- **TASK STATEMENT**
Among the entries below, only the lines starting at the one with "Task: Select Павел Васильев conversation" and ending at the one with "Sort by the", both included, are to be printed exactly.

- **RECORD EXCERPTS**
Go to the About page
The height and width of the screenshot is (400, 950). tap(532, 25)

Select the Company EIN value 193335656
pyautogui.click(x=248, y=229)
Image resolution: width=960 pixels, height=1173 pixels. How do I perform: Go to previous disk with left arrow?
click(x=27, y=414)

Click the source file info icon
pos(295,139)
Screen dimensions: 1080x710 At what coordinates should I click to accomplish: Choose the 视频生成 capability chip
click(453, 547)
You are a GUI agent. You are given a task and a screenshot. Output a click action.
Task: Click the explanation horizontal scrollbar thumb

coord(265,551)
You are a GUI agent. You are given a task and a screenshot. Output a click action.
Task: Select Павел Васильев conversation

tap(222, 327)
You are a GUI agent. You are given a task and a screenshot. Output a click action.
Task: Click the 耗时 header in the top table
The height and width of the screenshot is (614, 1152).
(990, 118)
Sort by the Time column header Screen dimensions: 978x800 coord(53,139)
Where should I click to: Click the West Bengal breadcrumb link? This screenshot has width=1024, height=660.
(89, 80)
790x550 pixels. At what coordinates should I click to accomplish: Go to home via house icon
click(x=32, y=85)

- **WRITTEN ANSWER**
Task: Select Павел Васильев conversation

tap(222, 327)
You are a GUI agent. You are given a task and a screenshot. Output a click action.
Task: Click the 耗时 header in the top table
The height and width of the screenshot is (614, 1152).
(990, 118)
Sort by the Time column header Screen dimensions: 978x800 coord(53,139)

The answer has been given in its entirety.